It’s been one of those weeks when it’s hard to consume and synthesize information about current events with the kind of professional distance you need to make it here in the content business. (Good thing we don’t work at the New York Times!) If you’re reading this newsletter it’s likely you’ve spent a good portion of the past week thinking about entrenched sexual predation, the early signs of environmental catastrophe, and the looming threat of nuclear war. All I really have to say about this is that while the facts on the ground are genuinely bad in a way that feels unprecedented, we also have more efficient information-delivery networks than ever before, so you’re getting a larger and more concentrated dose of those unusually bad facts. So … take that into account, I guess, when you’re assessing how anxious and depressed to feel about everything, and maybe revise that assessment marginally downward as a result?
Still, if you’re going to continue consuming potentially toxic information into the weekend, we have some specific information chunks to recommend for your mood-poisoning needs, which I hope is a useful service in some way.
Dana Stevens kind of sums up this week, with a report on how the revelations about Harvey Weinstein have changed the way she thinks about the movies. And New York Times reporter Jodi Kantor tells Isaac Chotiner how she and her colleagues broke the Weinstein story after so many journalists had tried and failed.
In the wake of the Weinstein news, women in the media industry started sharing a spreadsheet listing so-called “shitty media men” and their alleged sexual misdeeds. Christina Cauterucci lays out her mixed feelings about this strategy.
Did Trump just kill Obamacare? It’s a little more complicated than that.
Is Ivana Trump’s new parenting memoir a work of self-serving garbage? It’s a little more complicated than that.
Is Donald Trump really a “fucking moron,” as his Secretary of State put it, for wanting to increase the U.S.’s nuclear arsenal? It’s— No, actually, that’s pretty much how it is.

*Work to be completed*. Could you extend the newsletter about a week of grim news, picking up right after its last line? The data has no connection to the newsletter.

*Collected material*.
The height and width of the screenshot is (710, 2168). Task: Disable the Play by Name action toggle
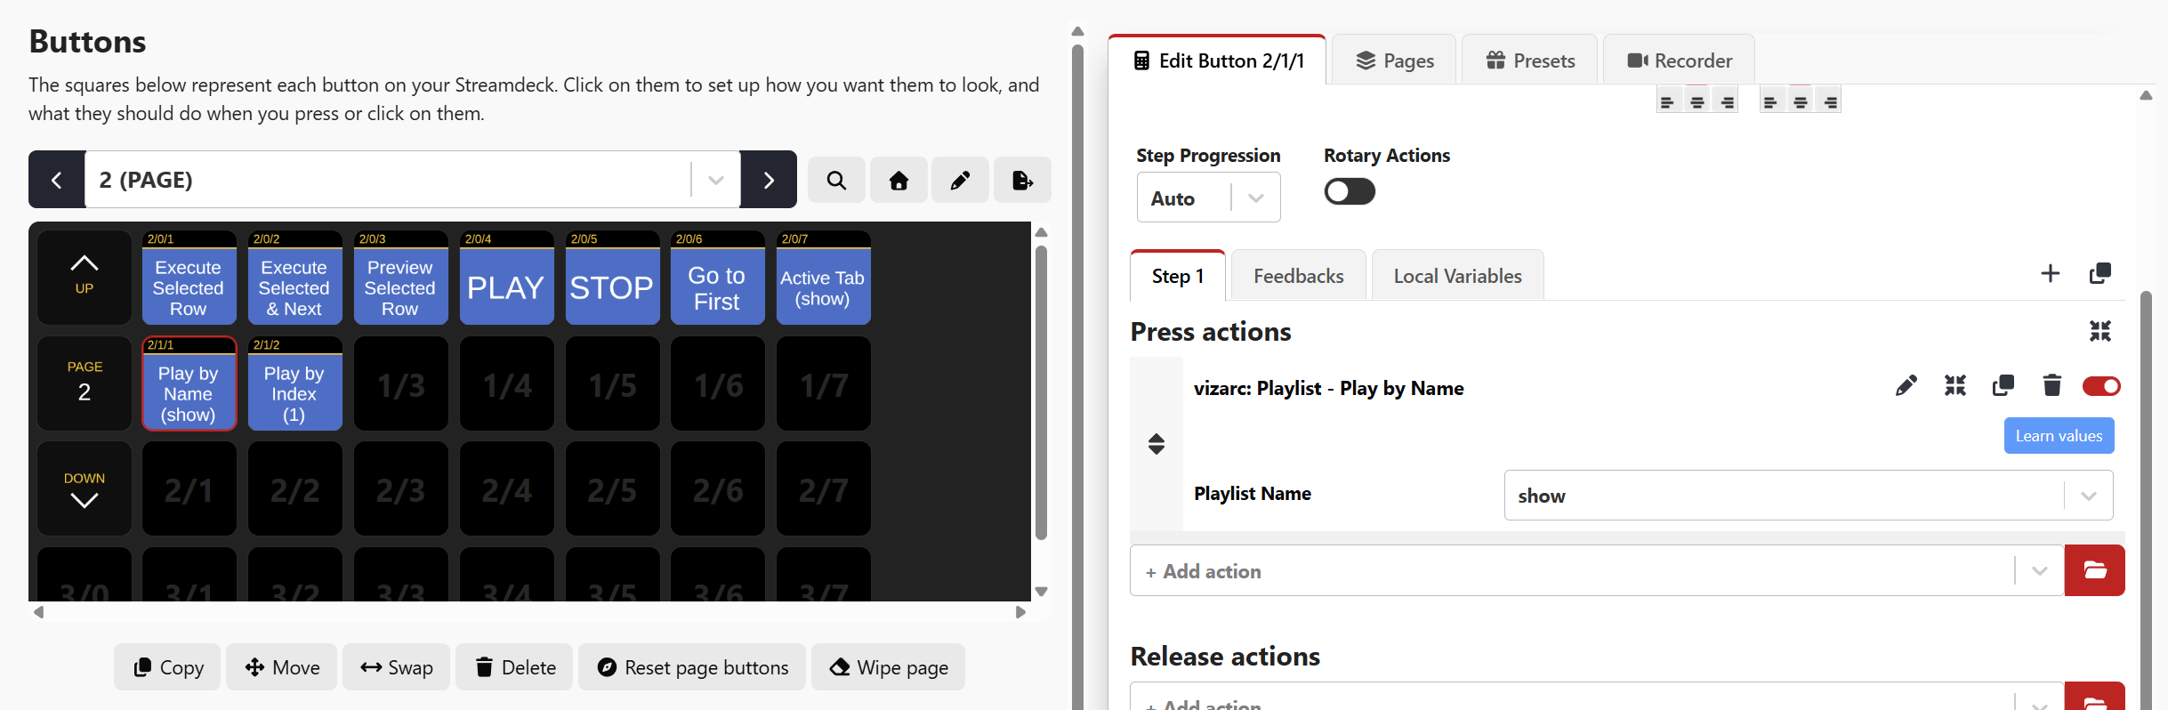pos(2100,385)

*Result of this exercise*.
And do yourself a favor and read Seth Stevenson’s perfect dismembering of Seth Moulton, the 2020 hopeful that no one actually wants to vote for.
Not from Slate
I’m going to keep it to just two more pieces on Harvey Weinstein, although there have been many good ones: Jia Tolentino’s clinical dissection of the experience of sexual harassment, and comedian Megan Koester’s blog post, which starts with Weinstein and goes on to explain why predators are so hard to unseat.
Also two pieces on Facebook: Alexis Madrigal on the company’s stealthy undermining of American democracy, and Max Read on the fact that it’s now too complex to be understood even by the man who created it.
George Soros is like a cursed mirror: He “reflects back onto a country what it most hates.”
East African countries are starting to reject the hand-me-down clothing dumped on them in huge quantities by the U.S.—and the U.S. is punishing them for it.
And I’m pretty sure no one will write a better piece about Olive Garden, certainly not one that begins with a brief biography of Paul Gaugin.
I hope these content nuggets have helped or at a minimum not hindered your emotional self-regulation. Now: Take a break. Go outside or do a crossword puzzle or spend some time with someone you like. Thank you, as ever, for supporting us in our efforts to gather and analyze and synthesize the flood of information that threatens to drown us all.